Task — Return the run of lines below that opens with the line containing "Expand the 邀请码（选填）invitation code section" and closes with the line containing "The width and", keeping each one exact.

Input material —
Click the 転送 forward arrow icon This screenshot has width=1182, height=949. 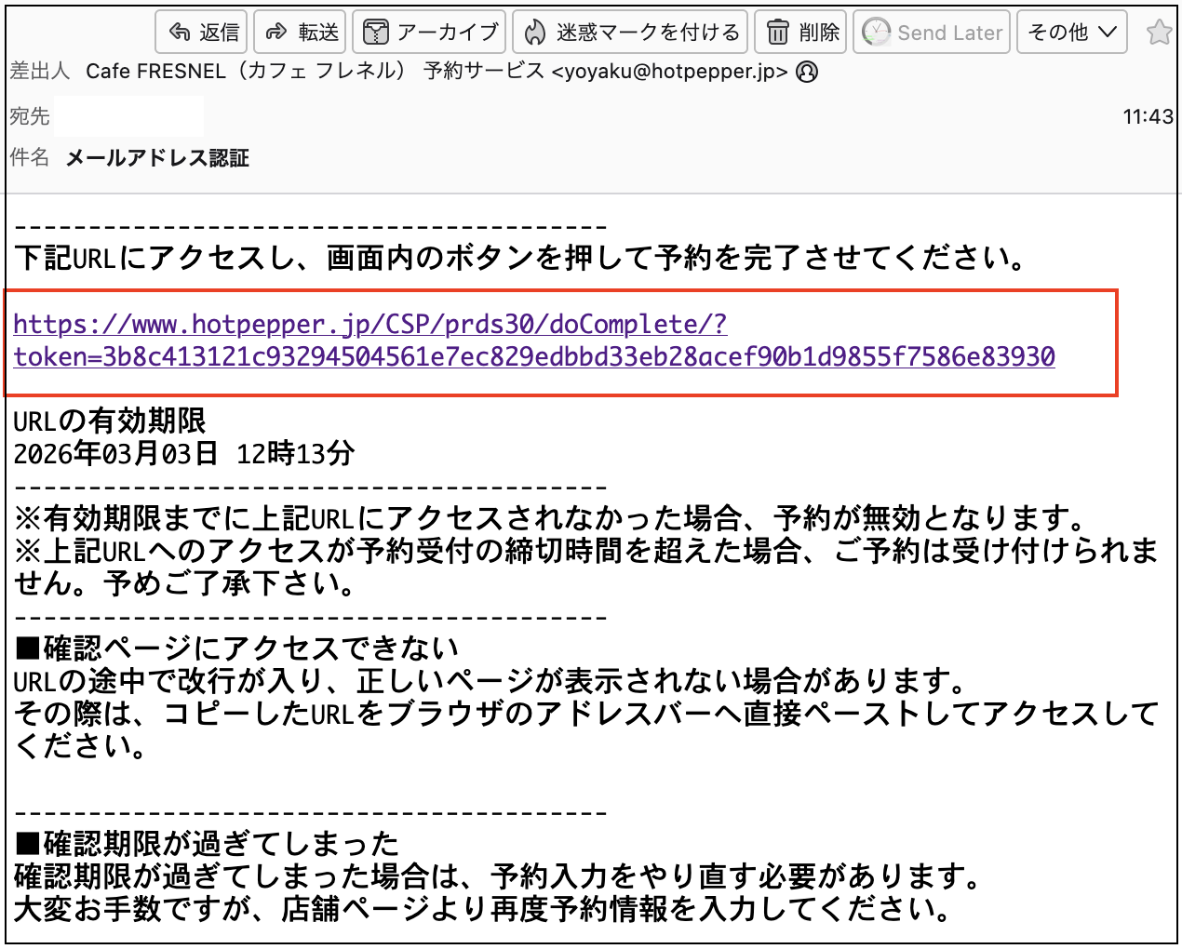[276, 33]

---

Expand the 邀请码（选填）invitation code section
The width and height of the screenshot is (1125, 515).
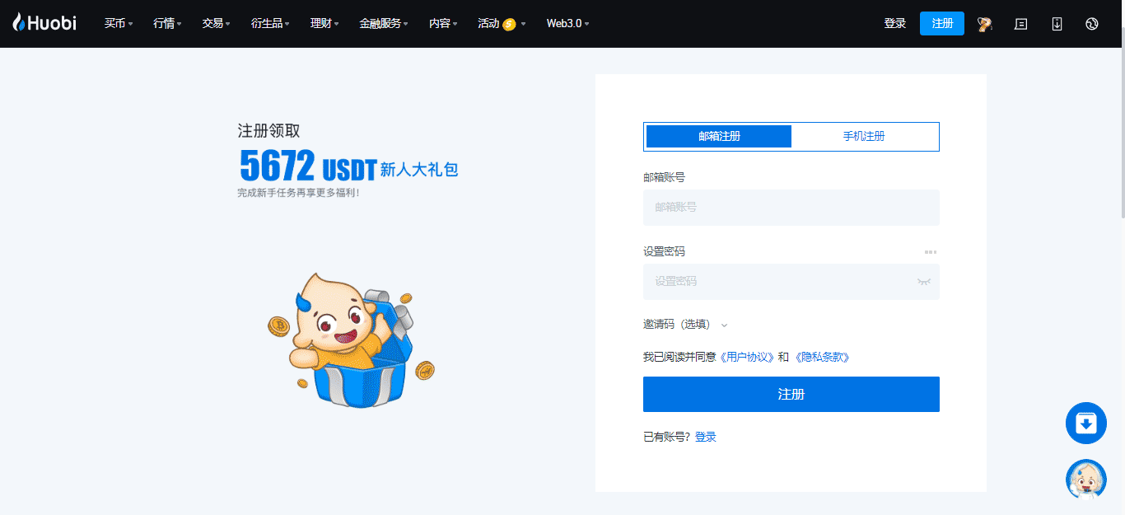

--

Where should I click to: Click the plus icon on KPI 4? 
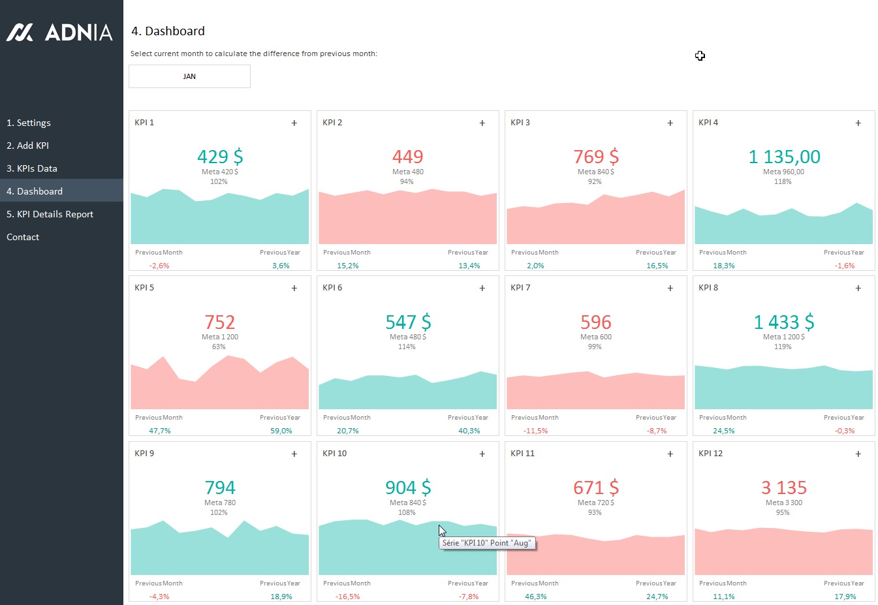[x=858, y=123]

Solved exercise —
Expand the 邀请码（选填）invitation code section
The width and height of the screenshot is (1125, 515).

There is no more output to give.